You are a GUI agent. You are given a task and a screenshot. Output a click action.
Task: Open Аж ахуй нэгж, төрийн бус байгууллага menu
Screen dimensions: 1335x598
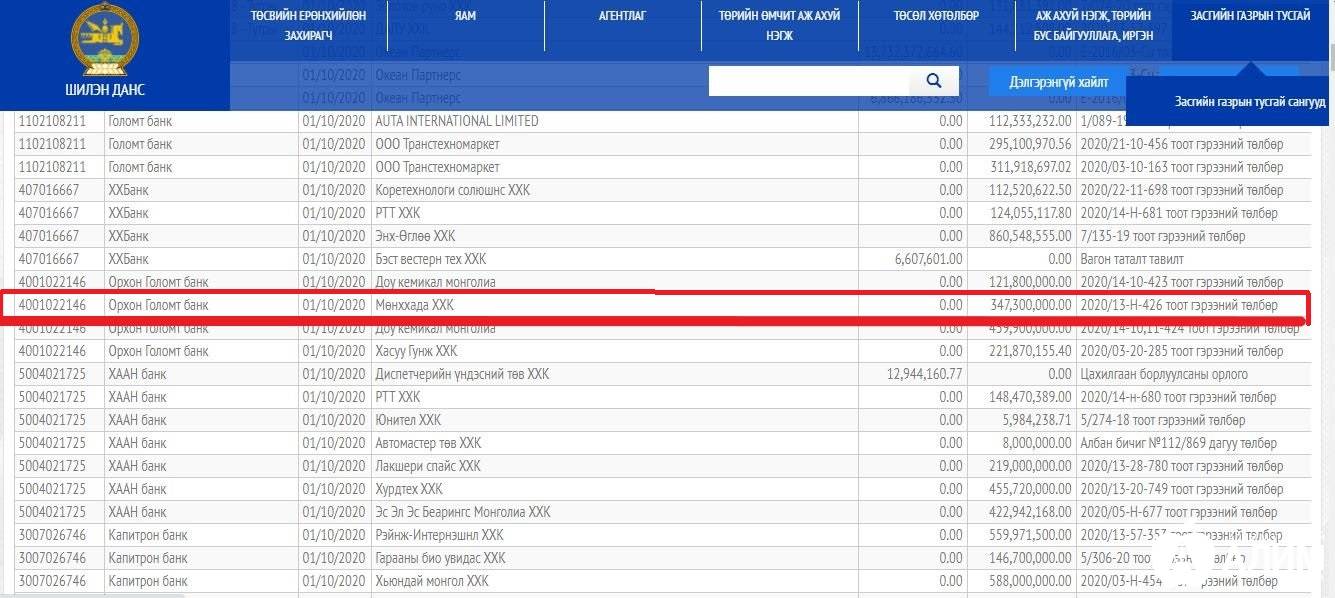pos(1092,26)
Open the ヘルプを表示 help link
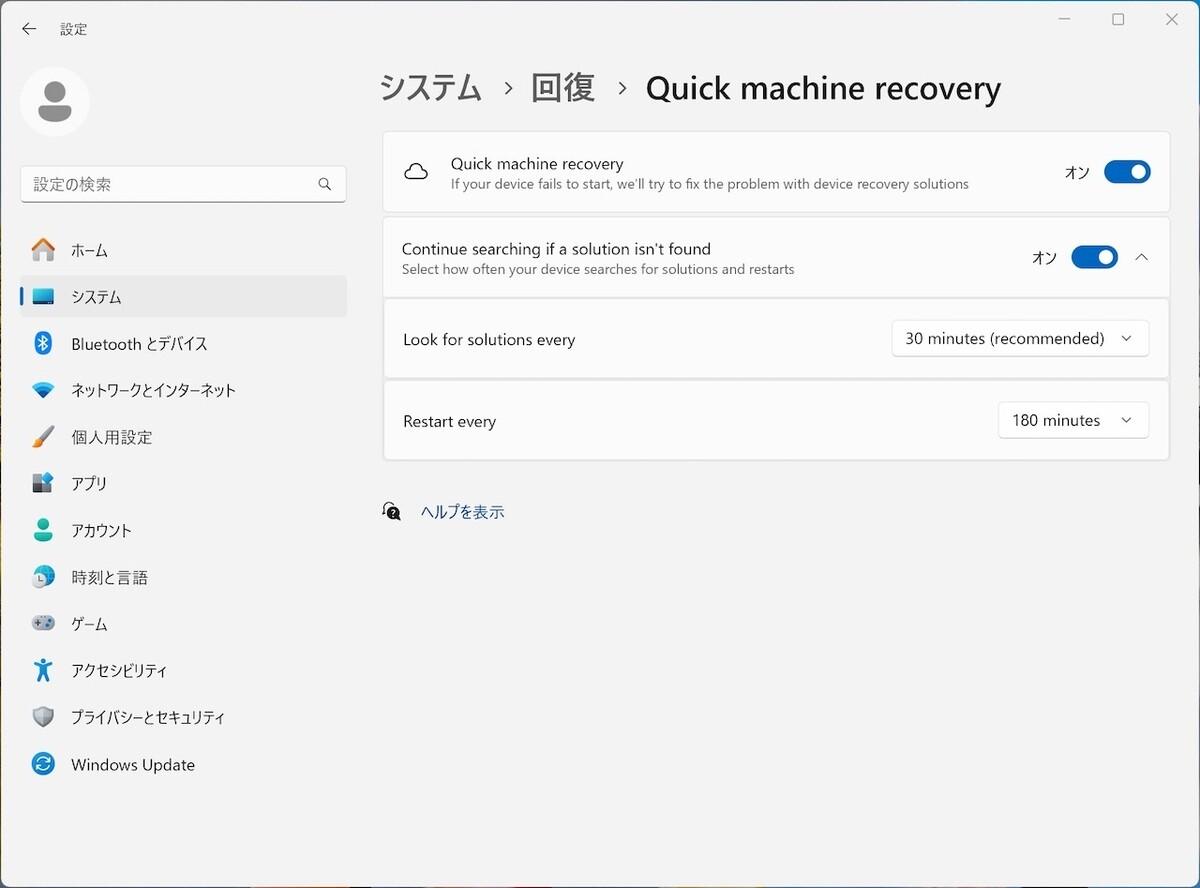This screenshot has width=1200, height=888. point(462,512)
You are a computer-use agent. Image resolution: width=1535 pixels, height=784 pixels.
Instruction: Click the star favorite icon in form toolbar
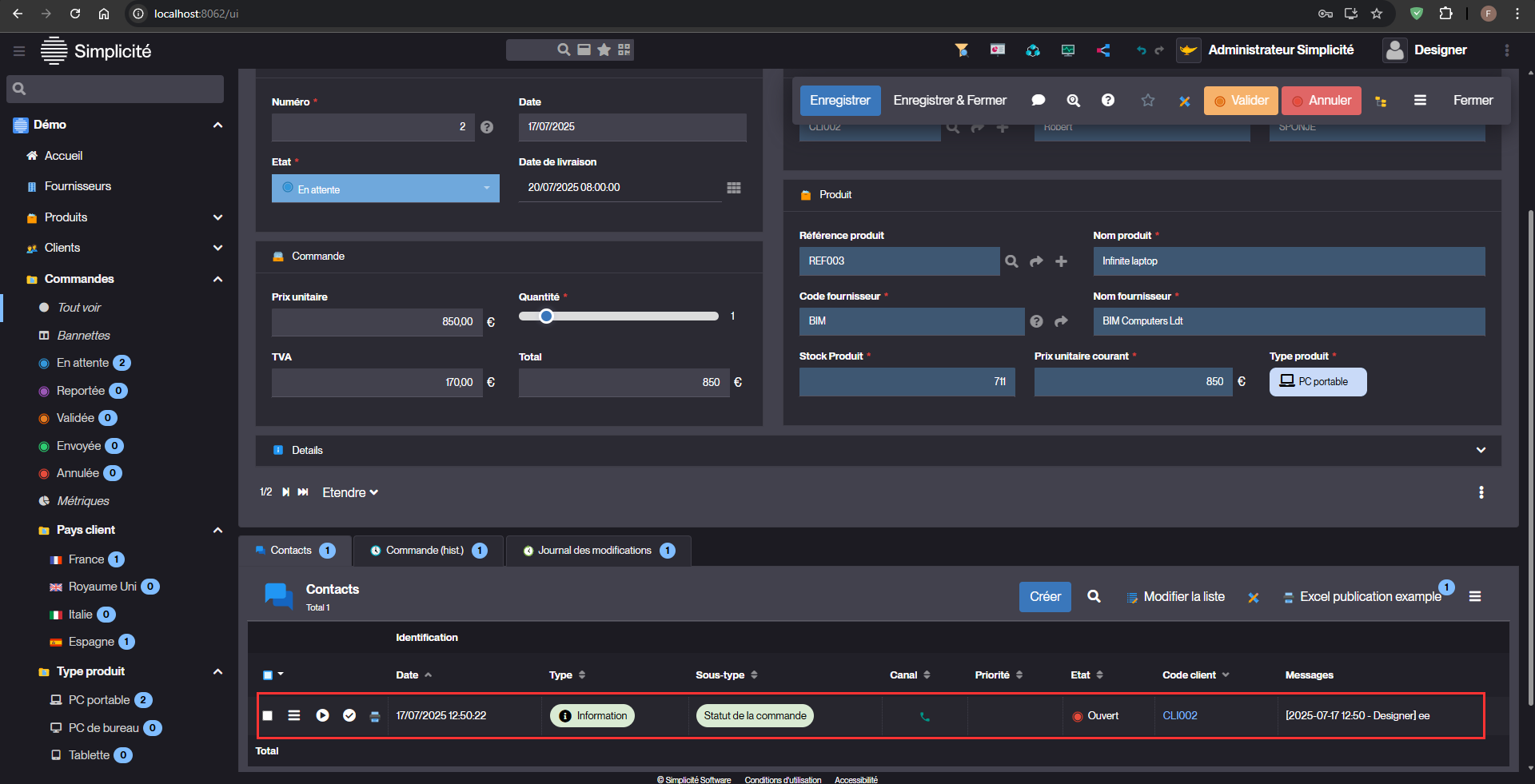(1147, 101)
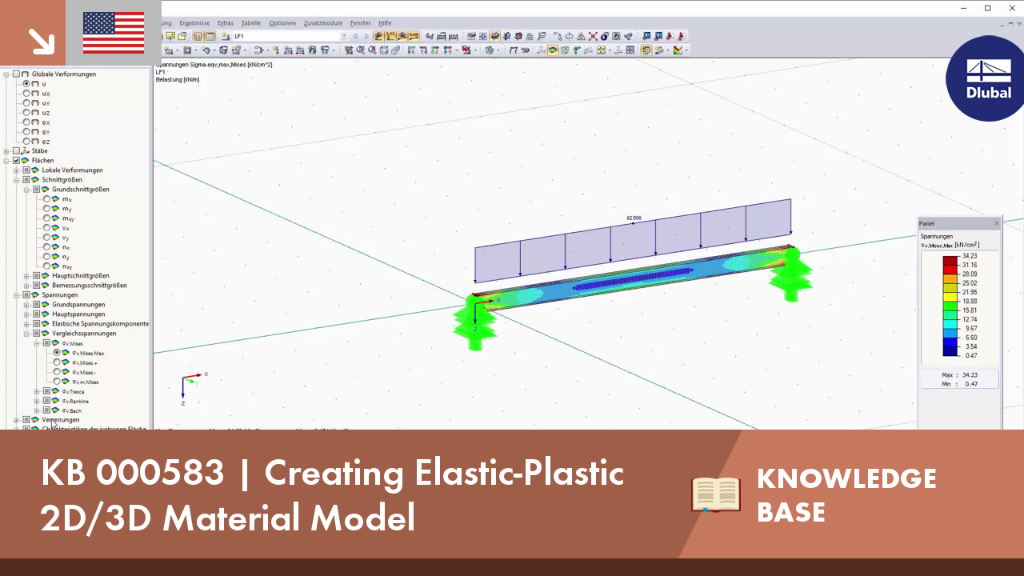The height and width of the screenshot is (576, 1024).
Task: Click the previous load case arrow
Action: (355, 37)

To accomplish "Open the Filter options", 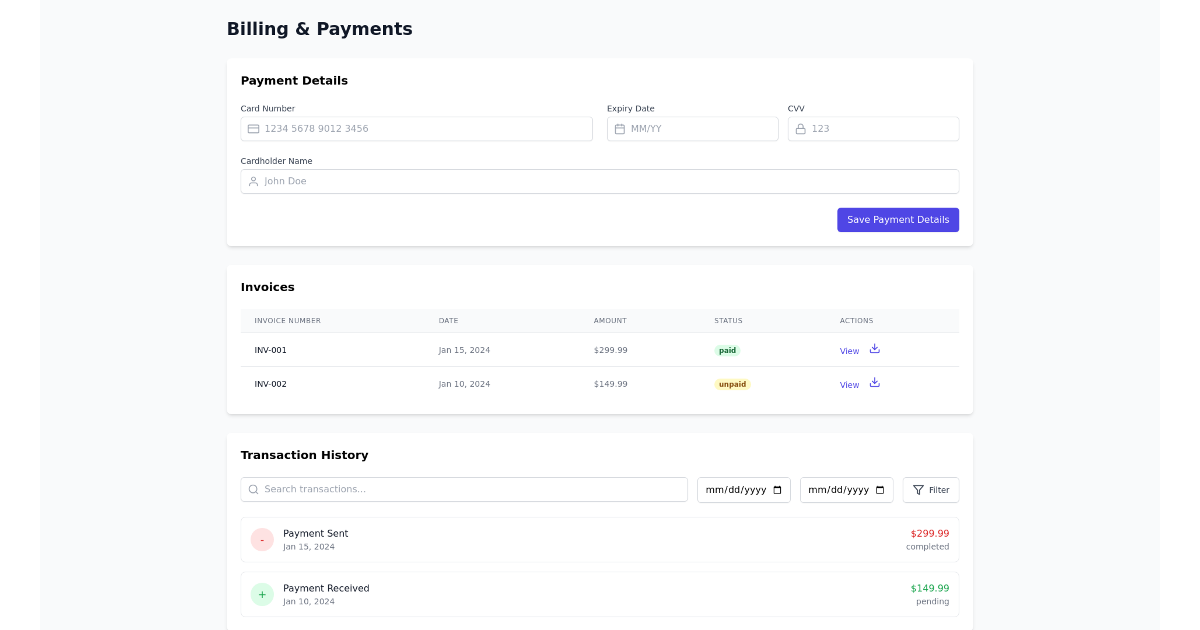I will (930, 489).
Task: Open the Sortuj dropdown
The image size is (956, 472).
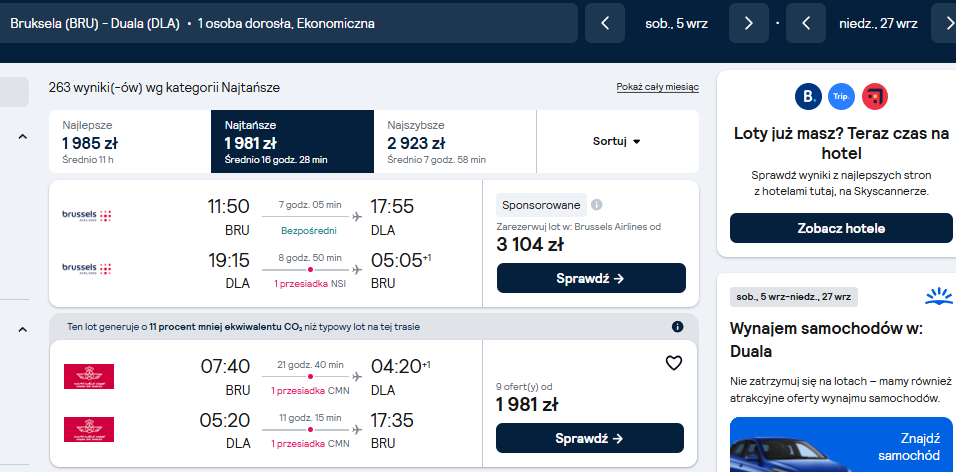Action: pos(618,141)
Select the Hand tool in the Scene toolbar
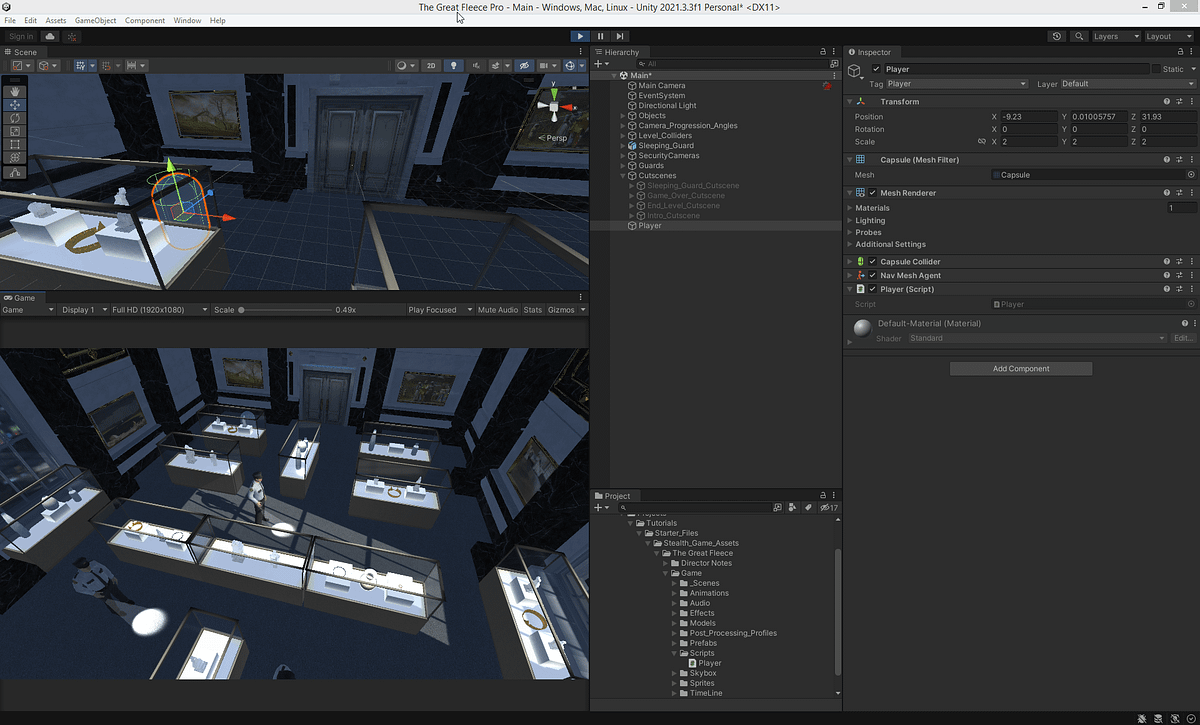Image resolution: width=1200 pixels, height=725 pixels. [14, 91]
━━━━━━━━
■ DESCRIPTION OF THE TASK:
Could you write out verbatim only those lines that run from the line containing "Task: Open the Sortuj dropdown" through the end of the listing above, both included, without the pictures?

■ RESPONSE TO THE EXERCISE:
Task: Open the Sortuj dropdown
The image size is (956, 472).
Action: pos(618,141)
Select the Hand tool in the Scene toolbar
Image resolution: width=1200 pixels, height=725 pixels. [14, 91]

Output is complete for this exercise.